Noi siamo “nel mondo” proprio perché non siamo “del” mondo! L’attitudine degli apostoli nostra emersa nella “barca” è ben descritta da Peguy, amaro e crudo come sempre: Poiché non hanno il coraggio di essere del mondo, credono di essere di Dio. Poiché non sono dell’uomo credono di essere di Dio. Poiché non amano nessuno, credono di amare Dio”. Non amiamo nessuno, per questo abbiamo paura. Come gli apostoli, forse non siamo ancora pronti a morire con Lui. Anche gli apostoli, pur chiamati, avevano bisogno della “fede” per compiere la loro missione! Erano, secondo il greco originale, “oligopistoi”: avevano solo un po’ di fede, nel senso che era ancora acerba, doveva crescere… Come noi, erano incapaci di riconoscerlo nella tempesta. Senza fede non capiamo che proprio perché “dorme” ci ama come nessuno. “Dorme” e non ferma le guerre. “Dorme” e non guarisce il cancro di mio padre. “Dorme” e non cambia il carattere di mio marito. “Dorme” e non dà un lavoro a mio figlio. “Dorme” perché non mi ama… “Uomo di poca fede”, non hai capito nulla! Gesù “amava Lazzaro”, eppure si è fermato ancora due giorni dove si trovava senza scendere da lui ammalato, quasi aspettando che l’amico morisse. E quando infatti Lazzaro si “addormenta” Gesù dice ai suoi discepoli di essere felice per loro di non essere stato dall’amico, “affinché possano credere”. 

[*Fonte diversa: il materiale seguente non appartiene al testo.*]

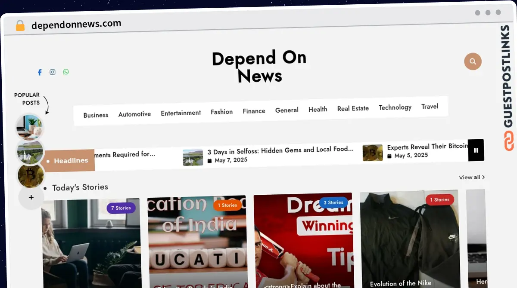
Task: Select the Business menu item
Action: point(96,115)
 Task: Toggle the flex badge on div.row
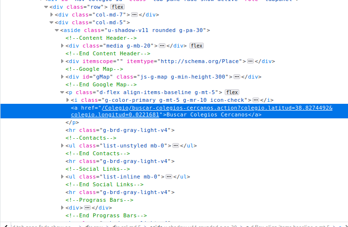tap(117, 7)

E proprio per crescere nella fede e “poter credere” stiamo “nella barca” come nell’utero della Chiesa, e questo è l’importante. Dio è fedele, e ha misericordia di noi, ha pazienza, sa che un giorno, daremo la vita per Cristo e la salvezza degli uomini; come gli apostoli che, rimanendo le stesse identiche persone, una volta pieni di Spirito Santo, invece di impaurirsi, si sono “addormentati” nel martirio! Gesù ci vede nella “barca” con Lui pieni di pura, ma guarda oltre, alle persone alle quali saremo inviati; ci vede tra qualche anno, in quella situazione nella quale daremo testimonianza al vangelo, anche a costo della vita. Per questo oggi Gesù si “desterà” ancora una volta a “sgridare i venti e i mari” perché torni la “bonaccia” nella nostra vita. Alla paura che ci fa sentire “perduti” di fronte alla Croce ascolterà ancora e sempre la nostra preghiera, e calmerà le tempeste: nella Chiesa, durante la gestazione dell’uomo nuovo, ci darà ancora segni della sua risurrezione su cui appoggiare la nostra “fede” che deve crescere, per divenire adulta e farci discernere nella tempesta il risveglio di satana nel campo della missione.